### STORED DATA

--- START ---

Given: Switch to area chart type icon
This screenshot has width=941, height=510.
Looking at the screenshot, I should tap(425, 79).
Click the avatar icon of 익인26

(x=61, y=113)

--- END ---

### DIRECTIONS FOR THIS TASK
Each entry in the data should be restated exactly as it was written.

### PROBLEM SOLUTION
Given: Switch to area chart type icon
This screenshot has width=941, height=510.
Looking at the screenshot, I should tap(425, 79).
Click the avatar icon of 익인26

(x=61, y=113)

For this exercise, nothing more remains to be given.